[Collected data]
Segment Open
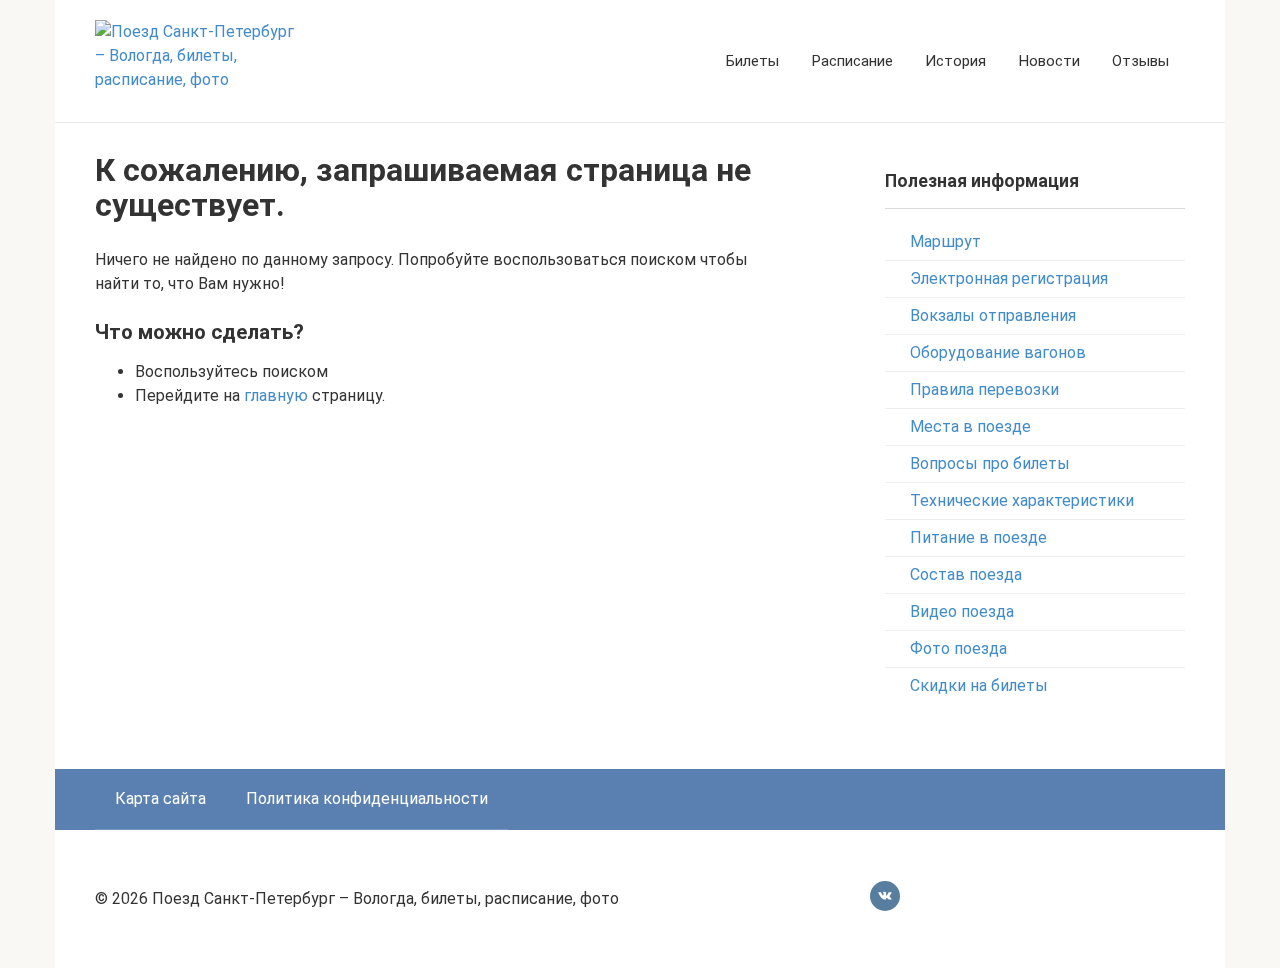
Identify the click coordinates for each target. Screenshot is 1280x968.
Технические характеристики (1022, 500)
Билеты (752, 61)
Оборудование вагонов (998, 352)
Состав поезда (966, 574)
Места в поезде (970, 426)
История (955, 61)
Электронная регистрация (1009, 278)
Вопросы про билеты (990, 463)
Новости (1049, 61)
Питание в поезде (978, 537)
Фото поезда (958, 648)
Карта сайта (160, 798)
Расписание (852, 61)
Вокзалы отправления (993, 315)
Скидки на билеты (979, 685)
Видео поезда (962, 611)
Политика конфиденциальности (367, 798)
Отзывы (1140, 61)
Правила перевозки (984, 389)
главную (276, 395)
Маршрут (945, 241)
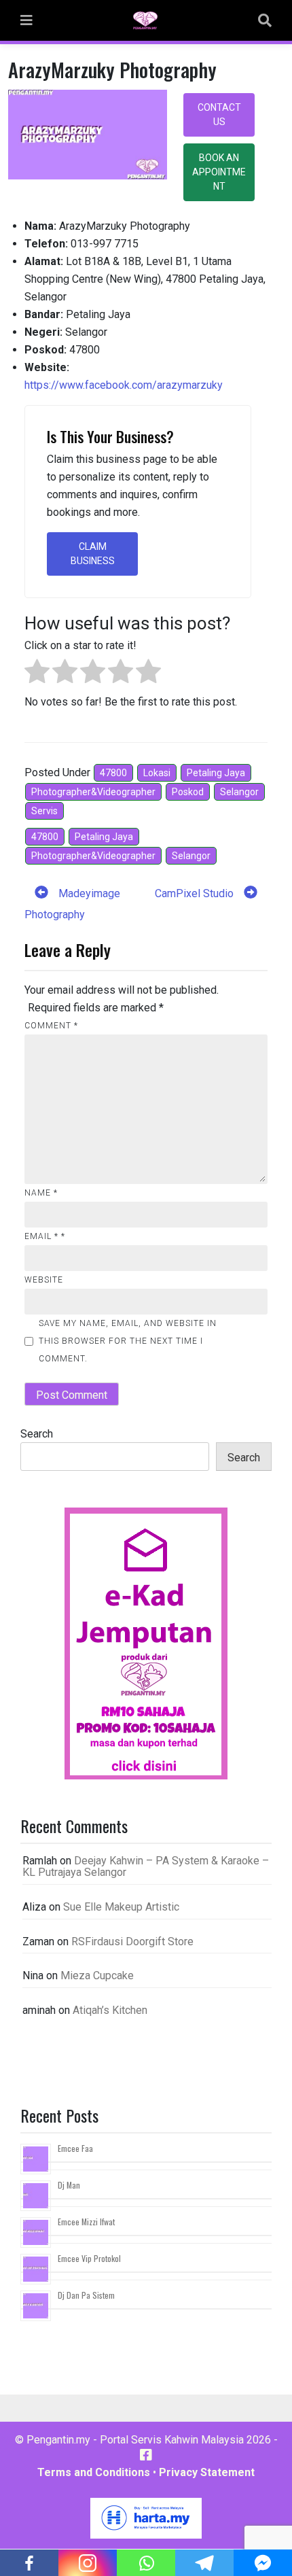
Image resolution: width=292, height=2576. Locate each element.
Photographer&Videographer (93, 791)
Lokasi (156, 772)
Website (43, 1280)
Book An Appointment (219, 172)
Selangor (239, 791)
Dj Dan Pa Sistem (86, 2295)
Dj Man (69, 2185)
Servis (44, 810)
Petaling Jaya (216, 772)
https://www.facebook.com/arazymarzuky (123, 385)
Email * (44, 1236)
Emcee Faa (75, 2148)
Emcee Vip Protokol (89, 2258)
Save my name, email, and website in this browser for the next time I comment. (128, 1341)
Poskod (188, 791)
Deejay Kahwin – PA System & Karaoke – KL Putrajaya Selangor (145, 1866)
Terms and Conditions (93, 2472)
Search (36, 1433)
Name (41, 1193)
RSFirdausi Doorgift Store (132, 1941)
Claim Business (93, 553)
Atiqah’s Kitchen (110, 2010)
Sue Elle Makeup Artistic (121, 1906)
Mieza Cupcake (97, 1975)
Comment (51, 1025)
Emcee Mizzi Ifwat (86, 2221)
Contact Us (219, 114)
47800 (113, 772)
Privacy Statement (207, 2472)
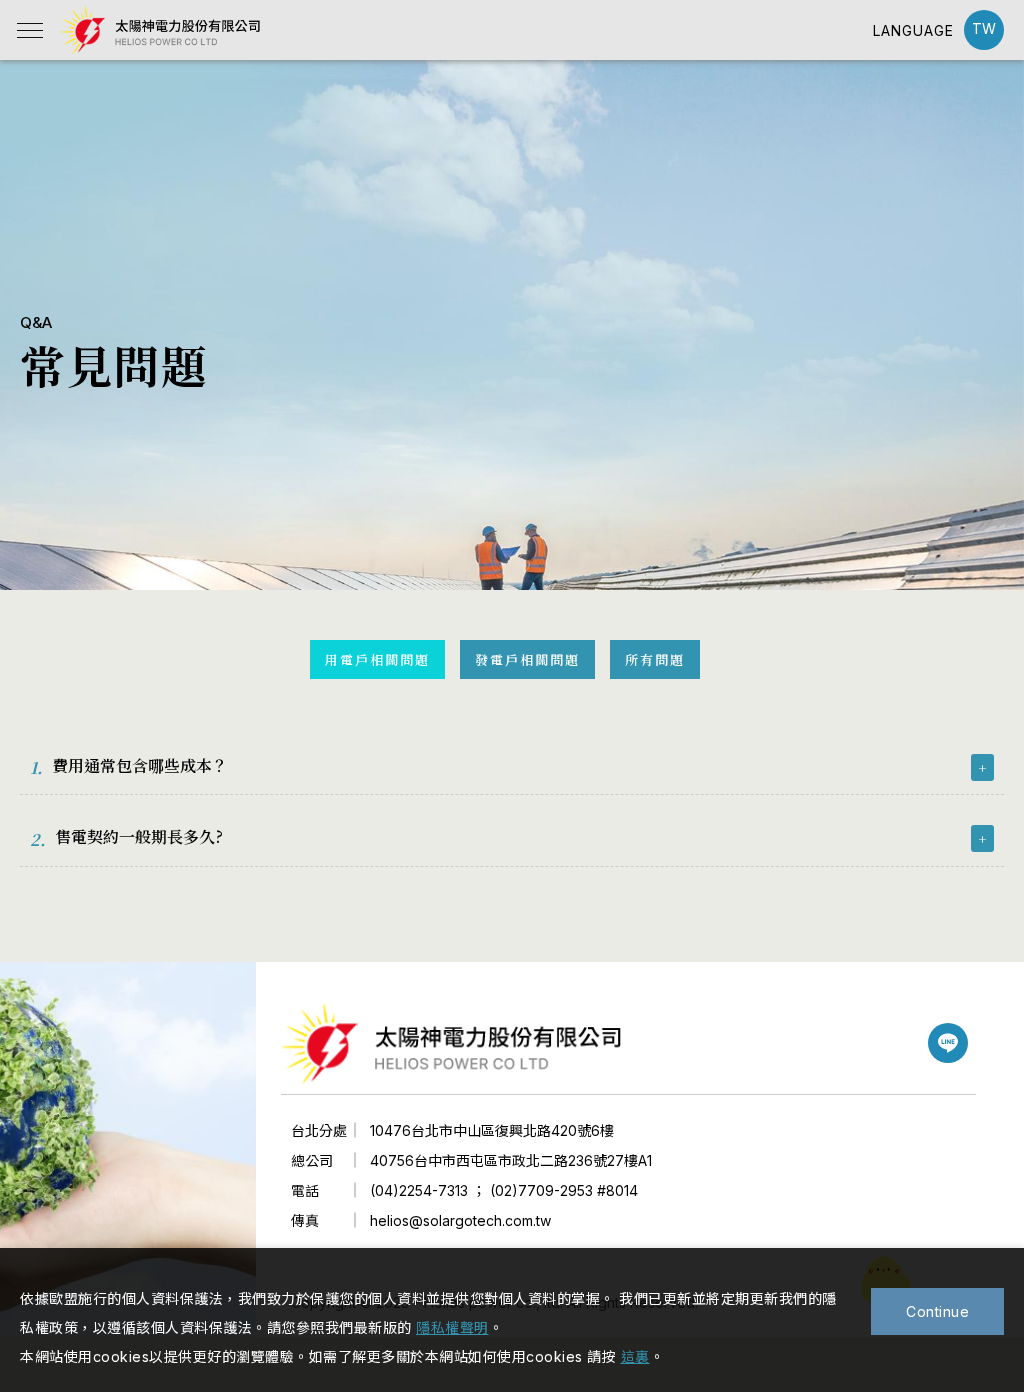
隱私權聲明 (452, 1327)
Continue (937, 1311)
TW (984, 28)
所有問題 (655, 659)
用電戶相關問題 (377, 659)
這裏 (635, 1356)
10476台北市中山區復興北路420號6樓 (492, 1130)
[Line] (948, 1043)
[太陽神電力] (451, 1043)
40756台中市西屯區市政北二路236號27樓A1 (511, 1160)
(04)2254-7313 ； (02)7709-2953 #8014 (504, 1190)
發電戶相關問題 (527, 659)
Segment Closed
→ **The problem**
Each line from the start of the entries through the line with "Poskod (188, 791)" is to be restated exactly, and the pictures are to be skipped.

→ **Completed exercise**
Identify the click coordinates for each target. Screenshot is 1280x968.
Технические характеристики (1022, 500)
Билеты (752, 61)
Оборудование вагонов (998, 352)
Состав поезда (966, 574)
Места в поезде (970, 426)
История (955, 61)
Электронная регистрация (1009, 278)
Вопросы про билеты (990, 463)
Новости (1049, 61)
Питание в поезде (978, 537)
Фото поезда (958, 648)
Карта сайта (160, 798)
Расписание (852, 61)
Вокзалы отправления (993, 315)
Скидки на билеты (979, 685)
Видео поезда (962, 611)
Политика конфиденциальности (367, 798)
Отзывы (1140, 61)
Правила перевозки (984, 389)
главную (276, 395)
Маршрут (945, 241)
Image resolution: width=292, height=2576. Locate each element.
Photographer&Videographer (93, 791)
Lokasi (156, 772)
Website (43, 1280)
Book An Appointment (219, 172)
Selangor (239, 791)
Dj Dan Pa Sistem (86, 2295)
Dj Man (69, 2185)
Servis (44, 810)
Petaling Jaya (216, 772)
https://www.facebook.com/arazymarzuky (123, 385)
Email * (44, 1236)
Emcee Faa (75, 2148)
Emcee Vip Protokol (89, 2258)
Save my name, email, and website in this browser for the next time I comment. (128, 1341)
Poskod (188, 791)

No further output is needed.